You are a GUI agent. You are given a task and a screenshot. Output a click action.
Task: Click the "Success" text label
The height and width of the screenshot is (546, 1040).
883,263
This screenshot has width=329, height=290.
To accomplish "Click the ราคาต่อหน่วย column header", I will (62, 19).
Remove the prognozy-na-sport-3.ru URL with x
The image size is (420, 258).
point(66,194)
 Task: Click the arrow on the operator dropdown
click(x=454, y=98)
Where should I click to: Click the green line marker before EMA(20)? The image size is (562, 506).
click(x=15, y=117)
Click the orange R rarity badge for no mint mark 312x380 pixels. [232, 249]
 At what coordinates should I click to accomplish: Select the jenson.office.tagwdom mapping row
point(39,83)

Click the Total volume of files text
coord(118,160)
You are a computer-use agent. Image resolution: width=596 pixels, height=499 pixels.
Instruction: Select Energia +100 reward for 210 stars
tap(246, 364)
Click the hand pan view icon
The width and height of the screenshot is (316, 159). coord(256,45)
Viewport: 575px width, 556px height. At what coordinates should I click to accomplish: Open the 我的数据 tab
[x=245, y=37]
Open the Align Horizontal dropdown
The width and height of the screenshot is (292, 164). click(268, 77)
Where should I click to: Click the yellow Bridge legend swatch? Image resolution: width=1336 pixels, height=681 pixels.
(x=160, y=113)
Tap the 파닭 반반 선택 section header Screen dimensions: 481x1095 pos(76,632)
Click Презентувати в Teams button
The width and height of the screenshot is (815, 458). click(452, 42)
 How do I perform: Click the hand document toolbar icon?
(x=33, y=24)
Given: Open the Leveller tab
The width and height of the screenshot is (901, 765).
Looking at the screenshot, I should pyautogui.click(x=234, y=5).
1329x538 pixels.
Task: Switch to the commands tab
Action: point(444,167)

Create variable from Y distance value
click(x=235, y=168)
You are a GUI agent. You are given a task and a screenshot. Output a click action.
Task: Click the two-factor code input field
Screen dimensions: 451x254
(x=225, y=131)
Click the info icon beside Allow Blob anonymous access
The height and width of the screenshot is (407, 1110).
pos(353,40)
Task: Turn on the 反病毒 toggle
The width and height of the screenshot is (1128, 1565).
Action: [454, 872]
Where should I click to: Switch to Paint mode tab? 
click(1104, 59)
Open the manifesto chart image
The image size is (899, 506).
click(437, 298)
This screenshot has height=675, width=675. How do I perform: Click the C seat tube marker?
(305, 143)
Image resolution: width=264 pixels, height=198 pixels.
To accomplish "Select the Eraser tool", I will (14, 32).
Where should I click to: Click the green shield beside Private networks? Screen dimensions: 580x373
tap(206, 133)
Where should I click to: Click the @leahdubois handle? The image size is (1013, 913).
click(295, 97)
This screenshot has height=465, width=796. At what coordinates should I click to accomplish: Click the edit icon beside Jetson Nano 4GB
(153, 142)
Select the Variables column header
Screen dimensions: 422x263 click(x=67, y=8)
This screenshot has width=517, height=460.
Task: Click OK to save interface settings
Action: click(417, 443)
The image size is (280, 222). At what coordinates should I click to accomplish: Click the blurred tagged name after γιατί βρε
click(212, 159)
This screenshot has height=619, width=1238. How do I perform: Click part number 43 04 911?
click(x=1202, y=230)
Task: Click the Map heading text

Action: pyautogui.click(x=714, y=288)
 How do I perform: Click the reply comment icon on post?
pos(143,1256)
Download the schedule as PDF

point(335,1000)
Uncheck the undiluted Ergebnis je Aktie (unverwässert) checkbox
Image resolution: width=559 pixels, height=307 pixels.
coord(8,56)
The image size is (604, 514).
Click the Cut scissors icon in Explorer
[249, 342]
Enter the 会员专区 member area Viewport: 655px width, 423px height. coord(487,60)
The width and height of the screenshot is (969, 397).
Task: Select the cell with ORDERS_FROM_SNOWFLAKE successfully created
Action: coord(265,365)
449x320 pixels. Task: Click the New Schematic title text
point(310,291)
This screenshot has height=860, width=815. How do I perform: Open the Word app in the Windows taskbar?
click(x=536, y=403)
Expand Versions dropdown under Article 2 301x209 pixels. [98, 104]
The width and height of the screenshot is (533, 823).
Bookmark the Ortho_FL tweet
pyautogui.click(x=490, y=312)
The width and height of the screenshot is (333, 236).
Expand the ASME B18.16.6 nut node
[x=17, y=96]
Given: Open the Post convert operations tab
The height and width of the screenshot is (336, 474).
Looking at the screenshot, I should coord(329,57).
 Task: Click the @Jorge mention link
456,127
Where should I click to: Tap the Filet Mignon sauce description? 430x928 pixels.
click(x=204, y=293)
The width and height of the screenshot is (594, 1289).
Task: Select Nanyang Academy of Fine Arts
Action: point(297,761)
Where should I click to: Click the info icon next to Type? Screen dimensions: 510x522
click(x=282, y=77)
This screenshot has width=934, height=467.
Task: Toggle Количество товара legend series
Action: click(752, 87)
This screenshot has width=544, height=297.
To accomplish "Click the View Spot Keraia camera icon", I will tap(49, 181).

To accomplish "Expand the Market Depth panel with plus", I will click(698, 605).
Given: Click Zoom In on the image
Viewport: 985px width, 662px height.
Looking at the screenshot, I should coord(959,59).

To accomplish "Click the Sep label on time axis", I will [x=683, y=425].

• • • • •

## Aim of the task
Search the data above for lines holding "label" and copy each of them.

## Exercise response
Task: Click the "Success" text label
To accomplish "Click the Sep label on time axis", I will [x=683, y=425].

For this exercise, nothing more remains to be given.